After moromi is complete we have only a few more steps to go in our process. These are: secondary ferment, racking, fining, pasteurization, amelioration and bottling. Conditioning and maturation are also terms for the secondary ferment. For the most part the secondary ferment begins after the sake has been pressed out of the lees. At this stage the sake can be anywhere from milky white to relatively clear. However, in all but unusual cases, more, finer lees will settle to the bottom as the sake completes its ferment and rests.
As the ferment completes, alcohol production ceases but the yeast are still active. During the early stages acetylaldehyde, diacetyl and esters are produced and cleaned up, however the clean up follows production by a good amount of time so when there is no more alcohol to produce there is still a sizable amount of these compounds remaining. At this stage the yeast complete their work and clean up remaining levels. It is also at this time that the sake flavors start to come together for a more integrated taste.
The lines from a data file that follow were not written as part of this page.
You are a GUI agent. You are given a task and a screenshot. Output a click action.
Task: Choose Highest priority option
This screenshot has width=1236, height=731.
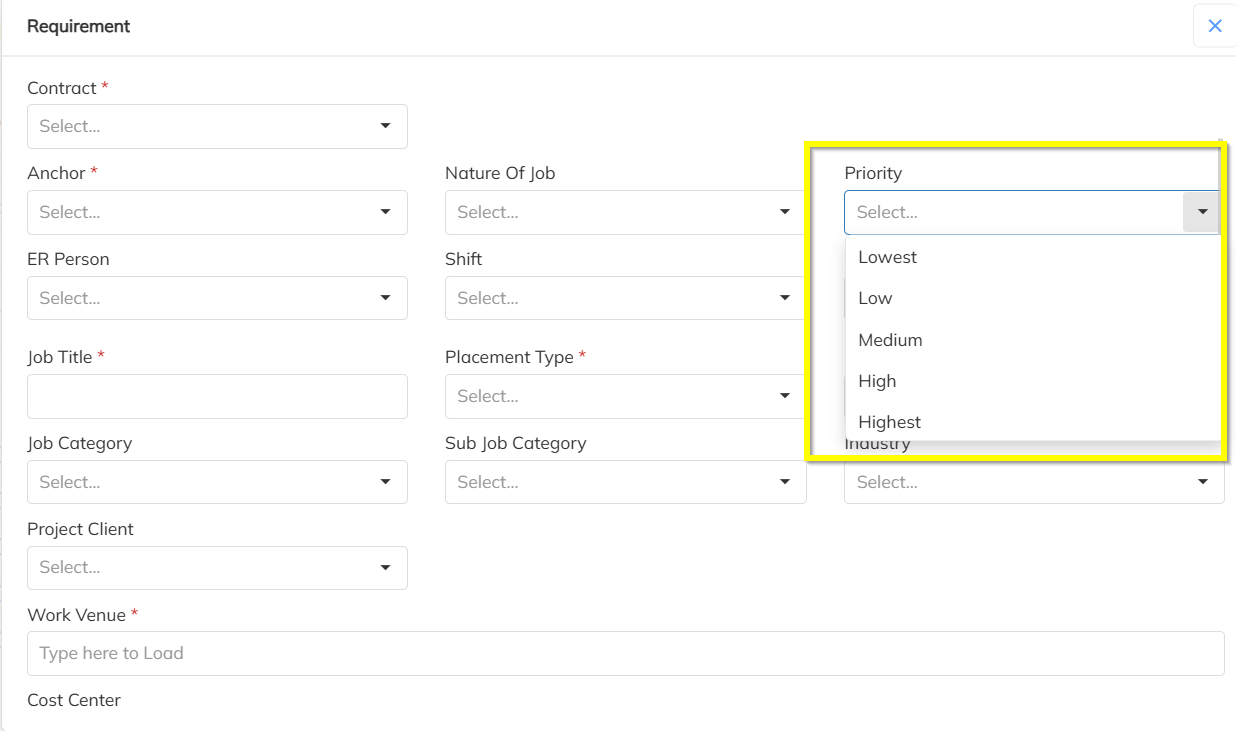point(890,422)
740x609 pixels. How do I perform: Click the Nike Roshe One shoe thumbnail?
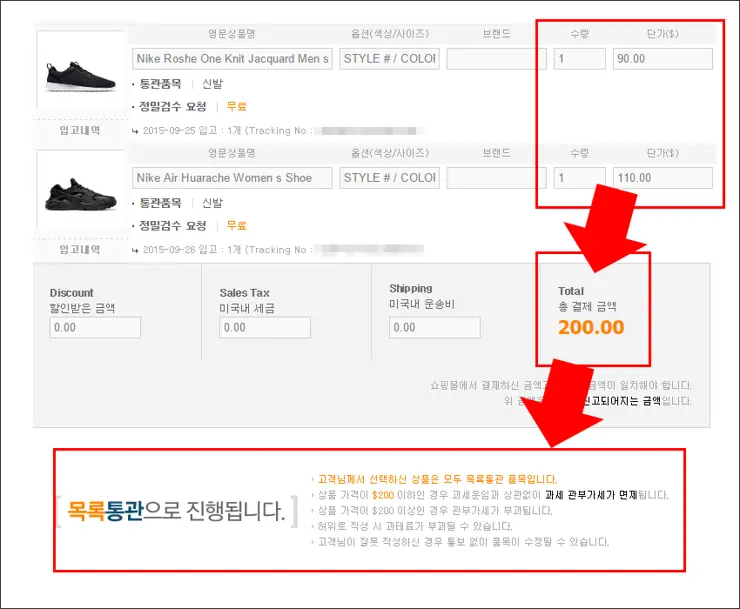pyautogui.click(x=79, y=72)
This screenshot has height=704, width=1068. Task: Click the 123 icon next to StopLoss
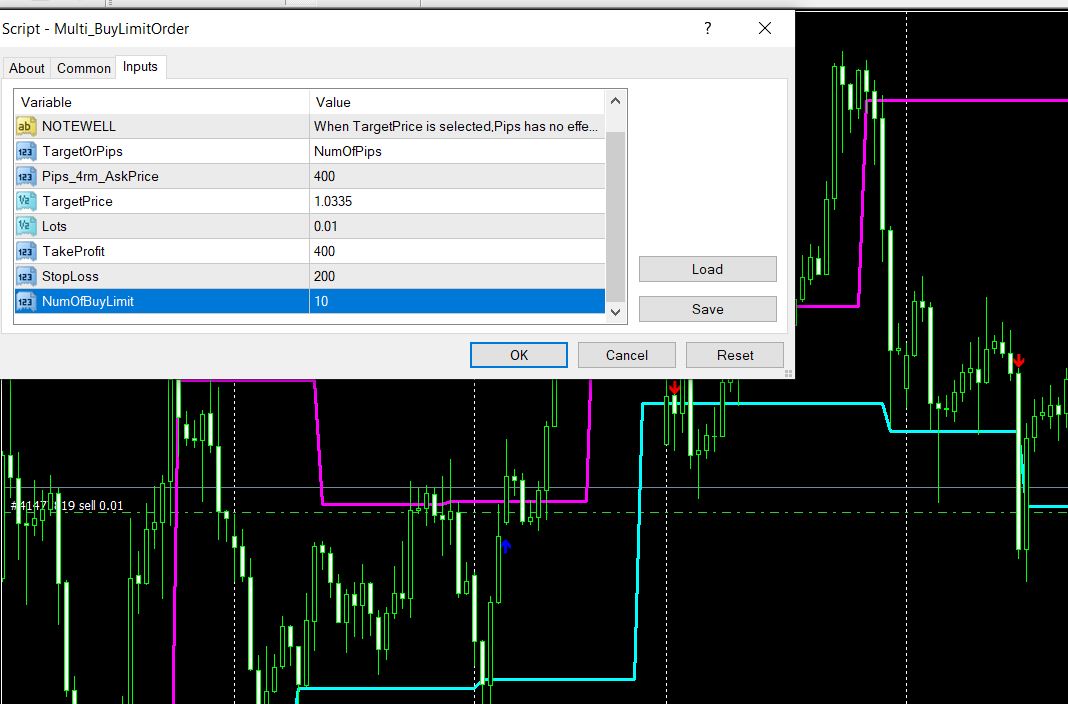click(x=25, y=276)
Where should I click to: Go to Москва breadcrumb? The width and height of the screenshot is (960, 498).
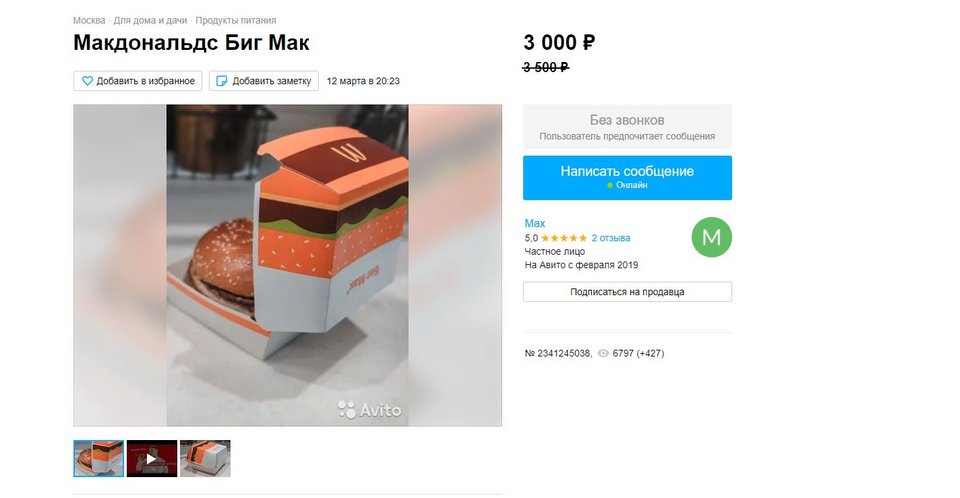point(89,20)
Once the lees have settled as much as they are going to it is time to rack the sake to a newly sanitized conditioning container. A fining agent, like bentonite, can be used to help pull the particulates out of solution and fall to the bottom. In general it will be about 10 days for the lees to drop. Racking can be done ether by decanting or by siphoning. It is easier to siphon from one secondary container to the next without mixing in the very light sediment from the bottom than it is to decant without mixing the sediments.
As long as the sake is kept at 45-50F the racking process can be repeated several times, with each time removing more of the particulates and leaving a clearer sake. However, with each time some sake is also lost. During one of the rackings, the sake should be pasteurized.
To pasteurize, place the freshly racked sake in a water bath while monitoring the temperature of the sake. Once the sake temperature reaches 140F take it out of the water bath. This is a pretty gentle pasteurization. As the sake heats up, CO2 is driven off. This can look like it is boiling but it is only the CO2 coming out of solution.
At this point there are only amelioration and bottling left. Amelioration, for those who choose to do it is similar to the method used for wine and consists of adding a sugar solution (sake sugar syrup) to lower the SMV value to the desired range. Unless the ferment is stopped early, which can result in unwanted by products of the ferment remaining, or a yodan addition is made, the sake will have a SMV as high as +12 to +16. Most like sake with no more than an SMV of +10; even this is pretty dry sake. To lower the SMV by one point for one US Gallon it takes 0.23oz. of sucrose (table sugar). Once the SMV is where you want it and you are happy with the taste, it is time for the final step, bottling.
To bottle, rack the sake into its final resting place; these should be freshly sanitized bottles that can be filled to limit the amount of air space in the bottle. Place the filled bottles in a water bath as before and bring the sake to 140F. Once it reaches 140F take the bottle out of the water bath and put the lid on. As the sake cools a slight vacuum will form which will help to keep the bottle sealed.